**INSTRUCTIONS FOR THE TASK**
Repeat the material below word for word, omitting the pictures.

**EXTRACTED DATA**
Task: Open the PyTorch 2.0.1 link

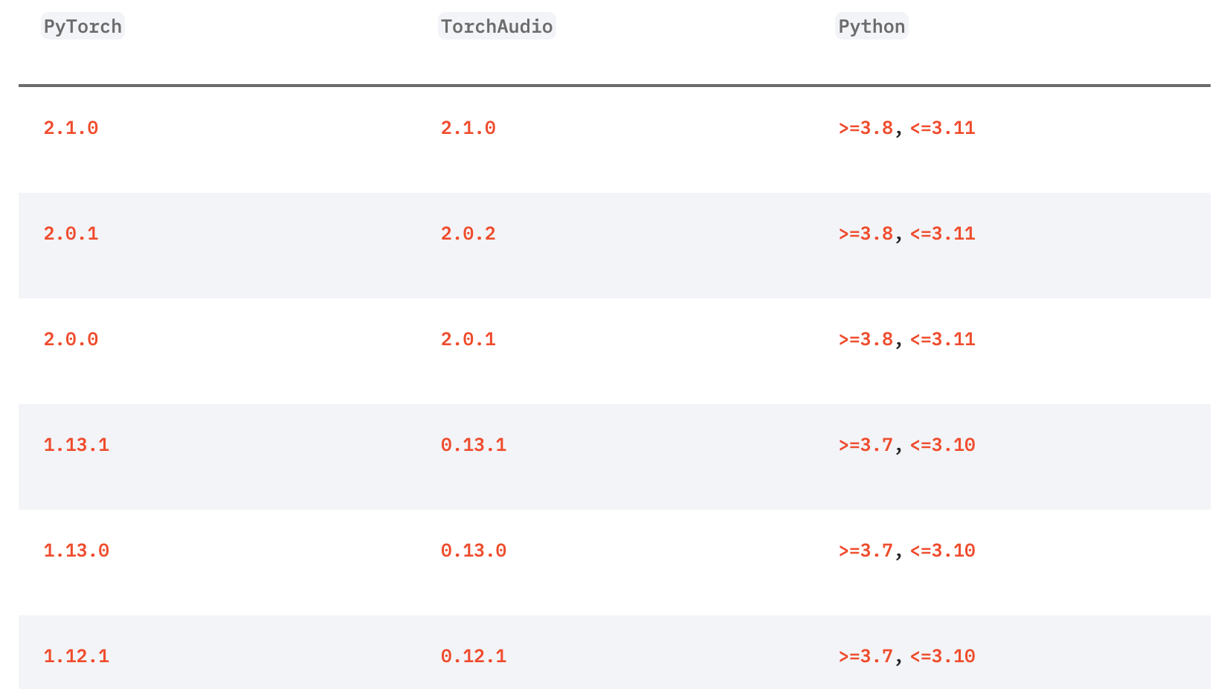Action: [x=71, y=234]
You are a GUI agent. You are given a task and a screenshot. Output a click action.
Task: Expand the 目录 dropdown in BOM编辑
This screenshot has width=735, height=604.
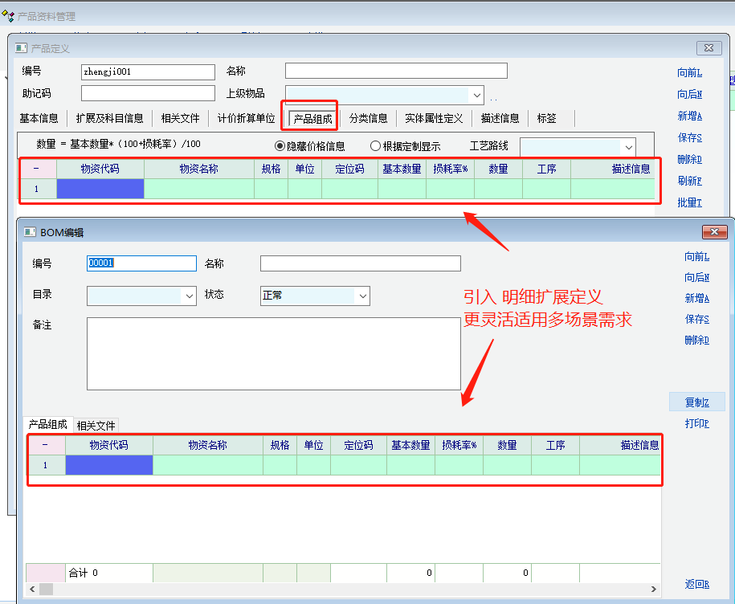[x=190, y=296]
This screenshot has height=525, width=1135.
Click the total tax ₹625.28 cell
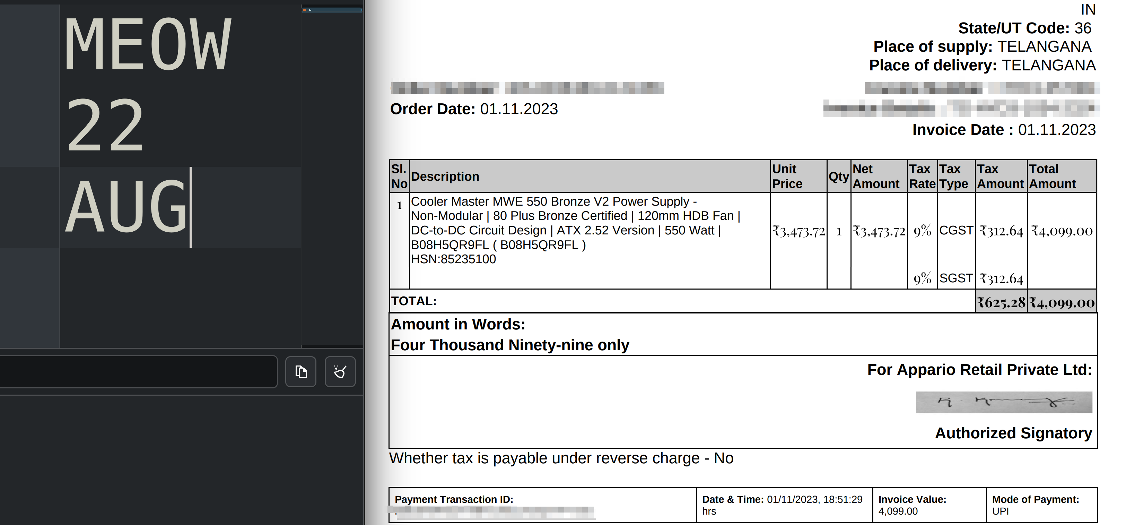1001,302
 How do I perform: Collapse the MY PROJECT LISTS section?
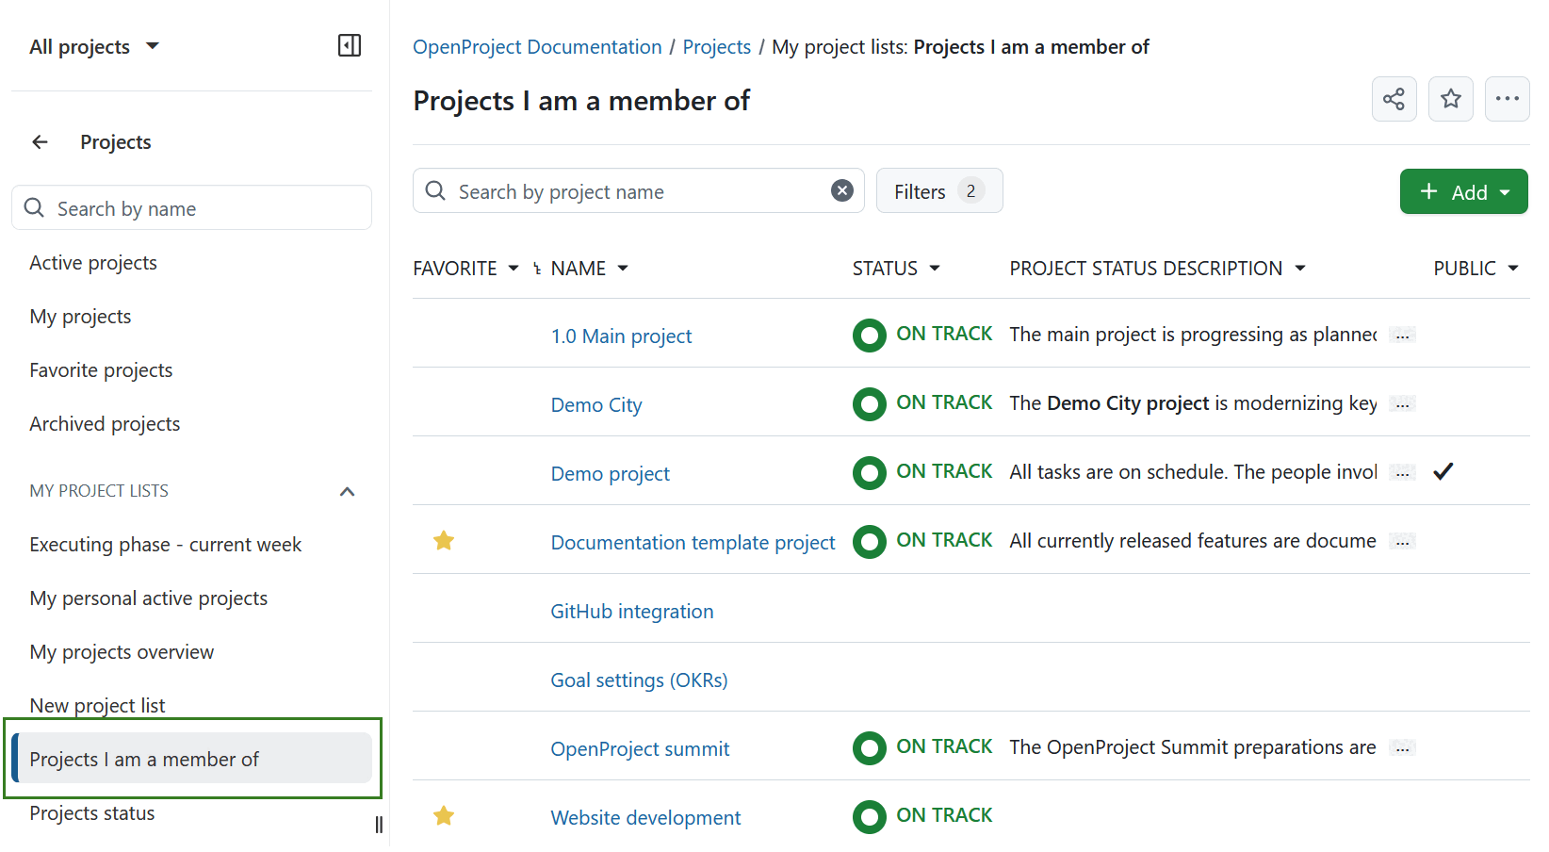(x=347, y=490)
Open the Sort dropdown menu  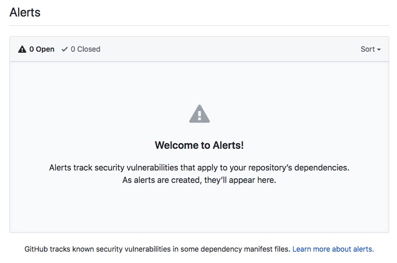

**EXPECTED ANSWER**
Task: Open the PyTorch 2.0.1 link

Action: [x=71, y=234]
You are a GUI agent. You are given a task and a screenshot. Output a click action.
Task: Expand the 目录 dropdown in BOM编辑
This screenshot has width=735, height=604.
[x=190, y=296]
This screenshot has height=525, width=1135.
Click the total tax ₹625.28 cell
1001,302
 How do I perform: Collapse the MY PROJECT LISTS section?
(x=347, y=490)
Open the Sort dropdown menu  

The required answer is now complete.